> _Data entries_
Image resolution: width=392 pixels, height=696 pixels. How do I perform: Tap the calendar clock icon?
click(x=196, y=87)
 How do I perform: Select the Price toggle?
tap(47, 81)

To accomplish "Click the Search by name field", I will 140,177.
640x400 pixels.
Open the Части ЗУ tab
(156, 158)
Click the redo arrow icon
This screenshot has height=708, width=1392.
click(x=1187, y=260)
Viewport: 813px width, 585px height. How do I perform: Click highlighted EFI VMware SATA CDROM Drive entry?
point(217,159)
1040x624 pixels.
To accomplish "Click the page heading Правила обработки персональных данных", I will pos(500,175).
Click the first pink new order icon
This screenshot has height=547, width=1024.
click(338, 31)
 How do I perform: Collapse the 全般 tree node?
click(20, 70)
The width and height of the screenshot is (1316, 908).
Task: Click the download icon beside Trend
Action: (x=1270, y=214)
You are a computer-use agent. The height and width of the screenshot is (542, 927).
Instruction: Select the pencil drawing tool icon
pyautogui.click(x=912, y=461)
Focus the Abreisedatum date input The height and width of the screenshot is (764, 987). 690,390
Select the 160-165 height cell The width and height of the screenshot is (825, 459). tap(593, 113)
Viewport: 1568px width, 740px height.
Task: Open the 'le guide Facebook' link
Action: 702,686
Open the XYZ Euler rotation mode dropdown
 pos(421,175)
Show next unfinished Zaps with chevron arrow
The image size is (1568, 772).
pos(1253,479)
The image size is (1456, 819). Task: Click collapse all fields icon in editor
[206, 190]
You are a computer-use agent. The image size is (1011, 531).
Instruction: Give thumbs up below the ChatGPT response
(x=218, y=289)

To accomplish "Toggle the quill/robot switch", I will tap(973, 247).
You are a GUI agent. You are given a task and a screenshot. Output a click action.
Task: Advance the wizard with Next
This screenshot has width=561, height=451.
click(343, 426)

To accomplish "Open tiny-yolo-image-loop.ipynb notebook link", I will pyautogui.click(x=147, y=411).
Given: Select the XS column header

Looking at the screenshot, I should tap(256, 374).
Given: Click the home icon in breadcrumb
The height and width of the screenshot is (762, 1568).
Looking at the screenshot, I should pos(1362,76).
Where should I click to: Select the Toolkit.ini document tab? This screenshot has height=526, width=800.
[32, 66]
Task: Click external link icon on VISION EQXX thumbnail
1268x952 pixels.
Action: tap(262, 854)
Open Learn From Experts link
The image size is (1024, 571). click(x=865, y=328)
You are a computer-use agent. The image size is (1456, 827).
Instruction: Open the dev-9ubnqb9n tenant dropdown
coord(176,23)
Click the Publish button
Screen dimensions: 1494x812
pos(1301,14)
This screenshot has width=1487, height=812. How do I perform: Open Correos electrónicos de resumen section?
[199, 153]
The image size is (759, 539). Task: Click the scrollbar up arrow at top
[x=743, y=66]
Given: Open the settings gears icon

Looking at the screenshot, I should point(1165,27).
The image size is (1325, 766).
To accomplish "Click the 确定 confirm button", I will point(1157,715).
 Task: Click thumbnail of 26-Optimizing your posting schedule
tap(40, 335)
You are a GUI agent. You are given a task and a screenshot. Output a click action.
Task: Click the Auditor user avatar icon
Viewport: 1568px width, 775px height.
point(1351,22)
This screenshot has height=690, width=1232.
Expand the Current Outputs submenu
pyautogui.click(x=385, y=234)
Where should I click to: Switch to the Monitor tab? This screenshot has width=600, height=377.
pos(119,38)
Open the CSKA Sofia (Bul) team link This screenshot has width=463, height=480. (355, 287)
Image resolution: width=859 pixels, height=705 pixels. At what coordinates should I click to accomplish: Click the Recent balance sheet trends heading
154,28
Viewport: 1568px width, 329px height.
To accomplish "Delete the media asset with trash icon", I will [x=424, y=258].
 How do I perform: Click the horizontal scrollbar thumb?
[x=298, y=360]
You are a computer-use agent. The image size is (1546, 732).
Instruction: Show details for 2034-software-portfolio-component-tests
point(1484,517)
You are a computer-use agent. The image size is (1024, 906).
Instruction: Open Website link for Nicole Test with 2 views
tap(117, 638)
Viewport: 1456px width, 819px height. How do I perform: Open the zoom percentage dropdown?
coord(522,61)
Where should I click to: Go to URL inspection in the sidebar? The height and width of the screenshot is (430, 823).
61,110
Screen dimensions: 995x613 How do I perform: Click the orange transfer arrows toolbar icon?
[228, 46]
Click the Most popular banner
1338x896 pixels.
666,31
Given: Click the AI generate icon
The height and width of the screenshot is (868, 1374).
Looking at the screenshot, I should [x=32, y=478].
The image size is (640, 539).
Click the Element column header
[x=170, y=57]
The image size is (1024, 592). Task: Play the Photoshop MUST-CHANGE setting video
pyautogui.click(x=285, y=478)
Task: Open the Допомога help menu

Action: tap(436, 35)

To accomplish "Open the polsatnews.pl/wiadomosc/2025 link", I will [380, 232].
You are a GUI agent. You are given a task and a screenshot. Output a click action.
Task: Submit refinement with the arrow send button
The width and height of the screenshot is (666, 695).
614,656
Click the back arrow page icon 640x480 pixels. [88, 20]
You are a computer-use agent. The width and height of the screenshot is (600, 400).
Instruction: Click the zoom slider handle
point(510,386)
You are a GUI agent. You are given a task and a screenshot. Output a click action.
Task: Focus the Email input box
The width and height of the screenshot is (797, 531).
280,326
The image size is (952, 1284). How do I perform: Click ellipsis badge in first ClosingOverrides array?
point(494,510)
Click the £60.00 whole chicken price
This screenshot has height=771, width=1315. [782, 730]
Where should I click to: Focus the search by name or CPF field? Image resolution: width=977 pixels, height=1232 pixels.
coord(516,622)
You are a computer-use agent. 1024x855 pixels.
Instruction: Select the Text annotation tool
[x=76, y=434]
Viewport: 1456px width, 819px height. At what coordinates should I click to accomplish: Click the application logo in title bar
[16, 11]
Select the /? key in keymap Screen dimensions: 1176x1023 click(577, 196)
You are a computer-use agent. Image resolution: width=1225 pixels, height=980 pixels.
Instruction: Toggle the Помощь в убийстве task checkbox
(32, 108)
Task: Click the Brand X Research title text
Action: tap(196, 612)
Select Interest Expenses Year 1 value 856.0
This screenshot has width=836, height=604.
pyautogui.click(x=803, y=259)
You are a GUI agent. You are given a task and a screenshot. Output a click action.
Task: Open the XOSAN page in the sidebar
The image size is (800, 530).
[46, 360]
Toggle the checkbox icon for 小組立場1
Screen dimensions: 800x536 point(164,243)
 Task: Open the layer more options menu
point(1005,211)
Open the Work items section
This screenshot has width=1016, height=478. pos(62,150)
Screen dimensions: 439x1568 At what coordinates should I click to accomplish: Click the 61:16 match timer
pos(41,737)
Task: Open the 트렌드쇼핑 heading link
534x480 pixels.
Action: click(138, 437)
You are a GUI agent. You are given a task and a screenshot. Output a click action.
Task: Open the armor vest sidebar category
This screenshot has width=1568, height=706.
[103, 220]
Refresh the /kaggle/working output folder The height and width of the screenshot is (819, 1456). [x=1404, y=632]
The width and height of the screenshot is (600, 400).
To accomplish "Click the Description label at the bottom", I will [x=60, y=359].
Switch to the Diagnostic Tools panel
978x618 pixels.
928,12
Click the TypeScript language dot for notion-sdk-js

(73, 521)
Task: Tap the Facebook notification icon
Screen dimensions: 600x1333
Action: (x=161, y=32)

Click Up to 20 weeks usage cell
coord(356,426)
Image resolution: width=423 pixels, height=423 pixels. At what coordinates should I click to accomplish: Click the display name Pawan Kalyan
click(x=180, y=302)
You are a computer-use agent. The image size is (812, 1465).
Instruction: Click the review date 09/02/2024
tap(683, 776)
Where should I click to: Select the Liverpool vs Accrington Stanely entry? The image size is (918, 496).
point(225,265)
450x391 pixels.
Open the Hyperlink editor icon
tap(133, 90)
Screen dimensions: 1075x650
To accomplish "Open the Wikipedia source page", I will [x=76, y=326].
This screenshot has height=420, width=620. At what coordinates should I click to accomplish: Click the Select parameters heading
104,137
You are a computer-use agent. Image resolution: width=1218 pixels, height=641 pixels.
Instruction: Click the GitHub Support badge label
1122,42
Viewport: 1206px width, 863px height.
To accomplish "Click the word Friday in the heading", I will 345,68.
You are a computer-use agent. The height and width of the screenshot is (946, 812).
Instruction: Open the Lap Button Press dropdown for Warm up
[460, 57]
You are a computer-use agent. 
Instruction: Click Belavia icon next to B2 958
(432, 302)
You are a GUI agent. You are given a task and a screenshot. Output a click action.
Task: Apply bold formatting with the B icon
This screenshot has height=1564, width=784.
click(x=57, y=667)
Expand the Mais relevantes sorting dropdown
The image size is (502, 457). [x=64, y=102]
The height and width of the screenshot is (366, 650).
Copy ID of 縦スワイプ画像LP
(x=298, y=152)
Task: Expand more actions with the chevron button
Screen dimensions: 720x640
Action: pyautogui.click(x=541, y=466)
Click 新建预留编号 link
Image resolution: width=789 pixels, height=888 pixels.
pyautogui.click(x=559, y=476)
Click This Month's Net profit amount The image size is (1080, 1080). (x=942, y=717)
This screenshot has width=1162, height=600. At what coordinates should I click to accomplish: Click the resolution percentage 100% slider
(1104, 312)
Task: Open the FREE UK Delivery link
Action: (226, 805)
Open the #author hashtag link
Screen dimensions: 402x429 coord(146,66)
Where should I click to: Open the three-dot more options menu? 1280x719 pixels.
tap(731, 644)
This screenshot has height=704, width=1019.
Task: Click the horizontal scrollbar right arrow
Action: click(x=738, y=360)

> _Set problem_
Copy out the lines above exactly as they appear, running from the line that contains "The height and width of the screenshot is (366, 650)." down to the line that contains "Action: (226, 805)", with both of those lines included.

> _Task response_
The height and width of the screenshot is (366, 650).
Copy ID of 縦スワイプ画像LP
(x=298, y=152)
Task: Expand more actions with the chevron button
Screen dimensions: 720x640
Action: pyautogui.click(x=541, y=466)
Click 新建预留编号 link
Image resolution: width=789 pixels, height=888 pixels.
pyautogui.click(x=559, y=476)
Click This Month's Net profit amount The image size is (1080, 1080). (x=942, y=717)
This screenshot has width=1162, height=600. At what coordinates should I click to accomplish: Click the resolution percentage 100% slider
(1104, 312)
Task: Open the FREE UK Delivery link
Action: (226, 805)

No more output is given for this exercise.